Ben Sirmans

Green Bay Packers
- Title: Running backs coach

Personal information
- Born: October 17, 1970 (age 54) East Orange, New Jersey, U.S.

Career information
- High school: Immaculate Conception
- College: Maine
- Position: Running back

Career history
- Barringer HS (NJ) (1993–1995) Assistant head coach & offensive coordinator; Maine (1996–1999) Running backs coach & recruiting coordinator; Kent State (2000–2004) Running backs coach; Michigan State (2005) Running backs coach; Michigan State (2006) Special teams coordinator & running backs coach; Boston College (2007–2011) Running backs coach; St. Louis Rams (2012–2015) Running backs coach; Green Bay Packers (2016–present) Running backs coach;

= Ben Sirmans =

American football player and coach (born 1970)

Ben Sirmans (born October 17, 1970) is an American football coach and former running back who is the running backs coach for the Green Bay Packers of the National Football League (NFL).

Raised in East Orange, New Jersey, Sirmans played prep football at Immaculate Conception High School.

==Playing career==

Sirmans was the starting running back for the Black Bears from 1990 to 1993 playing three of those seasons under coach Kirk Ferentz. During his senior season he ran for over 1,000 yards and earned all-conference and All-New England honors. He graduated from with a degree in physical education, health and recreation.

==Coaching career ==
===College===
After three years of working as the assistant head coach at Barringer High School in Newark, New Jersey (where he also coached the offense and special teams), Sirmans returned to his alma mater. Between 1996 and 1999 he was the Black Bear's running backs coach and recruiting coordinator under Jack Cosgrove. In 2000 he went to Kent State to be the Golden Flashes' running backs coach under Dean Pees, and was retained by Doug Martin for the 2004 season. On February 9, 2005 it was announced that Sirmans would be going to Michigan State to serve as the running backs coach replacing Reggie Mitchell. In 2006 he was given the additional title of special teams coordinator. Sirmans would then go on to Boston College in 2007 staying there until 2011 as running backs coach. During his time with the Eagles one of the players he recruited was Luke Kuechly. In 2012 it was announced that he was becoming Rutgers running backs coach, however it never came into fruition, because Sirmans made the jump to the NFL.

===NFL===
In 2012 joined the St.

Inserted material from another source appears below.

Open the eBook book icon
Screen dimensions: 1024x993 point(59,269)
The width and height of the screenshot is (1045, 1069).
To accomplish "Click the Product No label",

Louis Rams as the team's running backs coach. However he would not make the move to Los Angeles with them as he left the organization after the 2015 season. He was the hired by the Green Bay Packers on February 17, 2016. With the changing of coaching staff he was retained by Matt LaFleur on January 31, 2019.

==Personal life ==
Ben is married to Letia Thompson of Akron, Ohio and the couple has a son named Marcus.